**The records**.
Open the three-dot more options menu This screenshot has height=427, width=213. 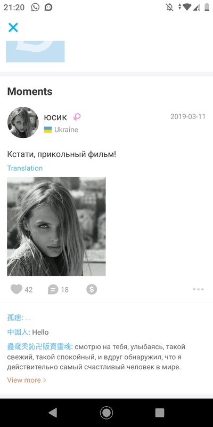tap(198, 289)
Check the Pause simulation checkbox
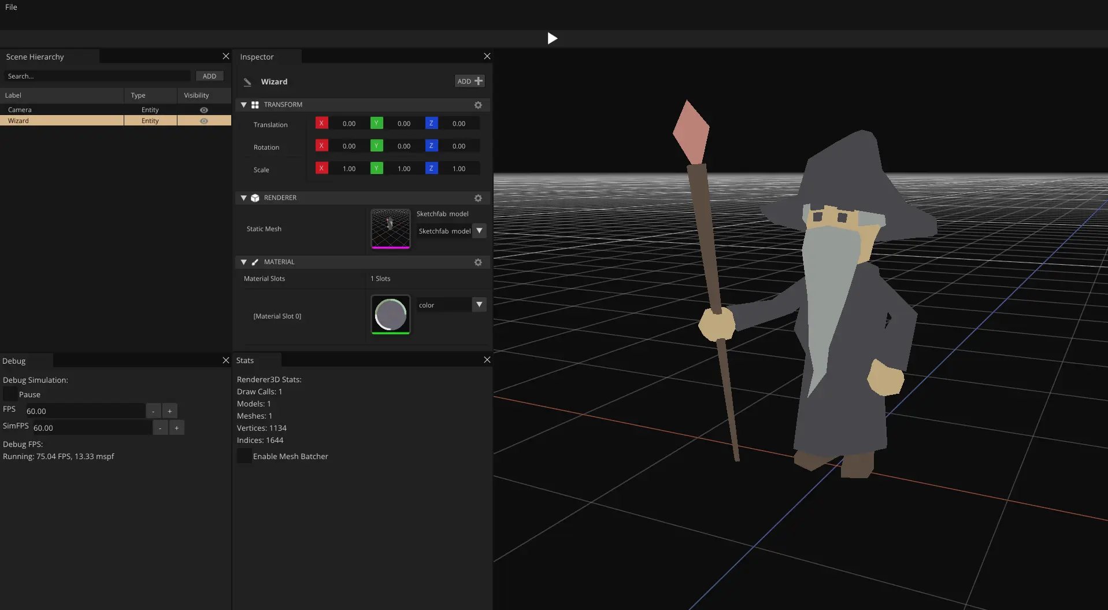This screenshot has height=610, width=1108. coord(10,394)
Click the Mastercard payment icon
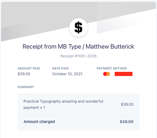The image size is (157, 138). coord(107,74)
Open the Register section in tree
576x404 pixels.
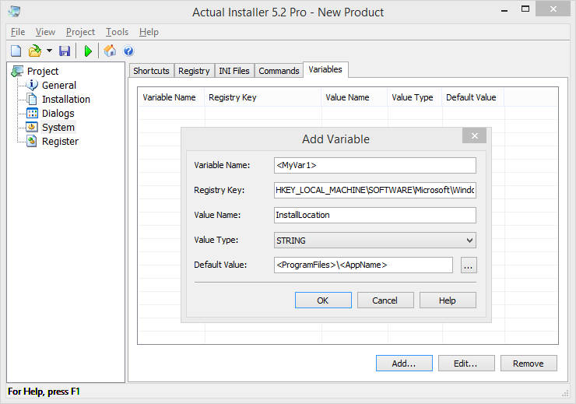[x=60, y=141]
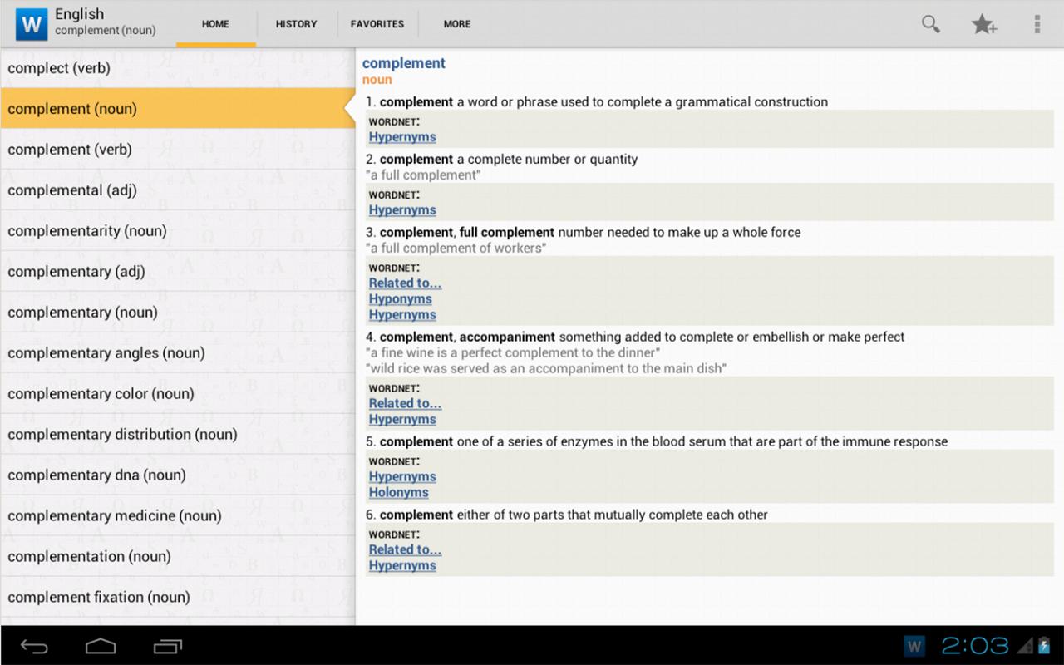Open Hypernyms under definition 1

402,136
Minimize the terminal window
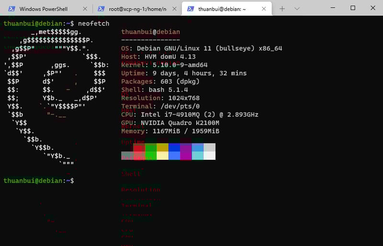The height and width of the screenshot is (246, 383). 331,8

**Given task**.
Please write out the records from the line containing "Check the Pause simulation checkbox" through the end of the records, both ends included, without the pictures.

**Solution**.
Check the Pause simulation checkbox
This screenshot has height=610, width=1108. coord(10,394)
Click the Mastercard payment icon
The image size is (157, 138). coord(107,74)
Open the Register section in tree
576x404 pixels.
[x=60, y=141]
Open Hypernyms under definition 1

402,136
Minimize the terminal window
The height and width of the screenshot is (246, 383). 331,8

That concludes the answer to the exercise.